=== Section Start ===

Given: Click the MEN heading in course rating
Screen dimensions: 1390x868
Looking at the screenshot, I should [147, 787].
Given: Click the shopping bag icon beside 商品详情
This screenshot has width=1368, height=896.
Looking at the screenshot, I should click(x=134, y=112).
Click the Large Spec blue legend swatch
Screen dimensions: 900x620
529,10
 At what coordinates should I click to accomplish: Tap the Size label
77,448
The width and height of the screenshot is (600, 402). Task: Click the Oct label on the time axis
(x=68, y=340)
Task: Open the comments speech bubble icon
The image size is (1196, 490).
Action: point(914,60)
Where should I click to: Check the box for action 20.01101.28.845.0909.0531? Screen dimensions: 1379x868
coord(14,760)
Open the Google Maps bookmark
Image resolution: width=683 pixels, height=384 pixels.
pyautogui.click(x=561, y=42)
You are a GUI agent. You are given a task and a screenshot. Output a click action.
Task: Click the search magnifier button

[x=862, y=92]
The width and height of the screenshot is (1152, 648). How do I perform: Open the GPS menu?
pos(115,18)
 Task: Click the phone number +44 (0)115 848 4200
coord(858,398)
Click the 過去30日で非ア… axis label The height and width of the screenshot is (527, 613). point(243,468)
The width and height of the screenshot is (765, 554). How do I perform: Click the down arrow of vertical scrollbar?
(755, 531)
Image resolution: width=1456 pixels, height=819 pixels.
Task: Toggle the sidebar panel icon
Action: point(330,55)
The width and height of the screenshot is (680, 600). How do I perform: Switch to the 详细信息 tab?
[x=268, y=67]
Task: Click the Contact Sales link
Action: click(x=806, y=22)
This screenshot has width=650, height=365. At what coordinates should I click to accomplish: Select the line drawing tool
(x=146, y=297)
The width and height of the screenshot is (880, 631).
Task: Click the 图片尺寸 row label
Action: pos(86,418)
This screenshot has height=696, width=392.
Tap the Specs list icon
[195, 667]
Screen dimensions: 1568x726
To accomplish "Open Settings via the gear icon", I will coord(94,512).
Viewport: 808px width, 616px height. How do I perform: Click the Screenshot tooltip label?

=== Section End ===

Each line from the one holding "Open the Google Maps bookmark" down to the end of the records above is to be repeated exactly; no other line belongs in the reply.

→ Written answer
Open the Google Maps bookmark
Image resolution: width=683 pixels, height=384 pixels.
pyautogui.click(x=561, y=42)
You are a GUI agent. You are given a task and a screenshot. Output a click action.
Task: Click the search magnifier button

[x=862, y=92]
The width and height of the screenshot is (1152, 648). How do I perform: Open the GPS menu?
pos(115,18)
 Task: Click the phone number +44 (0)115 848 4200
coord(858,398)
Click the 過去30日で非ア… axis label The height and width of the screenshot is (527, 613). point(243,468)
The width and height of the screenshot is (765, 554). How do I perform: Click the down arrow of vertical scrollbar?
(755, 531)
Image resolution: width=1456 pixels, height=819 pixels.
Task: Toggle the sidebar panel icon
Action: point(330,55)
The width and height of the screenshot is (680, 600). How do I perform: Switch to the 详细信息 tab?
[x=268, y=67]
Task: Click the Contact Sales link
Action: click(x=806, y=22)
This screenshot has width=650, height=365. At what coordinates should I click to accomplish: Select the line drawing tool
(x=146, y=297)
The width and height of the screenshot is (880, 631).
Task: Click the 图片尺寸 row label
Action: pos(86,418)
This screenshot has height=696, width=392.
Tap the Specs list icon
[195, 667]
Screen dimensions: 1568x726
To accomplish "Open Settings via the gear icon", I will coord(94,512).
Viewport: 808px width, 616px height. How do I perform: Click the Screenshot tooltip label?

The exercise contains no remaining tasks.